Data to examine:
▬▬▬▬▬▬

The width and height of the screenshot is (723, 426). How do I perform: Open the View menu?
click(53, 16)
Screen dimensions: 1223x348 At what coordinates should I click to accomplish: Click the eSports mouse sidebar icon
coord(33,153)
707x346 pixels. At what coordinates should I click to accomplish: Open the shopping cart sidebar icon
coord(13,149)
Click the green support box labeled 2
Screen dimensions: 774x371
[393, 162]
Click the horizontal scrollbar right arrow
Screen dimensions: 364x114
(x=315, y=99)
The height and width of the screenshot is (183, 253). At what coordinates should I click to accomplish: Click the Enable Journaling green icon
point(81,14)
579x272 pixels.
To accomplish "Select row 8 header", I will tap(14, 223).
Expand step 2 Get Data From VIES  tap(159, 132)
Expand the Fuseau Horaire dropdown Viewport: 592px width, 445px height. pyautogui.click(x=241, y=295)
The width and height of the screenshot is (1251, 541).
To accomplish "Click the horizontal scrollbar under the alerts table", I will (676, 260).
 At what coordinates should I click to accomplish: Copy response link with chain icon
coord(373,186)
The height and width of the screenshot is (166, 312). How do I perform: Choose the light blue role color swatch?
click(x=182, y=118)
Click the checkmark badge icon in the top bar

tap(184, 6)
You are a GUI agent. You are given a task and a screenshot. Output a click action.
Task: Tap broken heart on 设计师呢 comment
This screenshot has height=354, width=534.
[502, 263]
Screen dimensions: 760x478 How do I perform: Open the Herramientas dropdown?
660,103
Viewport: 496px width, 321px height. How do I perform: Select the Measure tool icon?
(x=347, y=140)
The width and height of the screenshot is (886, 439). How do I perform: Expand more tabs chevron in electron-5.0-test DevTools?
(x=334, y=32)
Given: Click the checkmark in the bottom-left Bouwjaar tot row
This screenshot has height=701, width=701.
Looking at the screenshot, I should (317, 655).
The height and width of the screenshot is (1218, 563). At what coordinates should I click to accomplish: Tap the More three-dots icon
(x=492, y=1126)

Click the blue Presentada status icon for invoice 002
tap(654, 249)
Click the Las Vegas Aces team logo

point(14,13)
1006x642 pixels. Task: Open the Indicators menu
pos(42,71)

▬▬▬▬▬▬

Problem statement:
The response should be every record above restated exactly.

Response:
The width and height of the screenshot is (723, 426). How do I perform: Open the View menu?
click(53, 16)
Screen dimensions: 1223x348 At what coordinates should I click to accomplish: Click the eSports mouse sidebar icon
coord(33,153)
707x346 pixels. At what coordinates should I click to accomplish: Open the shopping cart sidebar icon
coord(13,149)
Click the green support box labeled 2
Screen dimensions: 774x371
[393, 162]
Click the horizontal scrollbar right arrow
Screen dimensions: 364x114
(x=315, y=99)
The height and width of the screenshot is (183, 253). At what coordinates should I click to accomplish: Click the Enable Journaling green icon
point(81,14)
579x272 pixels.
To accomplish "Select row 8 header", I will tap(14, 223).
Expand step 2 Get Data From VIES  tap(159, 132)
Expand the Fuseau Horaire dropdown Viewport: 592px width, 445px height. pyautogui.click(x=241, y=295)
The width and height of the screenshot is (1251, 541).
To accomplish "Click the horizontal scrollbar under the alerts table", I will (676, 260).
 At what coordinates should I click to accomplish: Copy response link with chain icon
coord(373,186)
The height and width of the screenshot is (166, 312). How do I perform: Choose the light blue role color swatch?
click(x=182, y=118)
Click the checkmark badge icon in the top bar

tap(184, 6)
You are a GUI agent. You are given a task and a screenshot. Output a click action.
Task: Tap broken heart on 设计师呢 comment
This screenshot has height=354, width=534.
[502, 263]
Screen dimensions: 760x478 How do I perform: Open the Herramientas dropdown?
660,103
Viewport: 496px width, 321px height. How do I perform: Select the Measure tool icon?
(x=347, y=140)
The width and height of the screenshot is (886, 439). How do I perform: Expand more tabs chevron in electron-5.0-test DevTools?
(x=334, y=32)
Given: Click the checkmark in the bottom-left Bouwjaar tot row
This screenshot has height=701, width=701.
Looking at the screenshot, I should (317, 655).
The height and width of the screenshot is (1218, 563). At what coordinates should I click to accomplish: Tap the More three-dots icon
(x=492, y=1126)

Click the blue Presentada status icon for invoice 002
tap(654, 249)
Click the Las Vegas Aces team logo

point(14,13)
1006x642 pixels. Task: Open the Indicators menu
pos(42,71)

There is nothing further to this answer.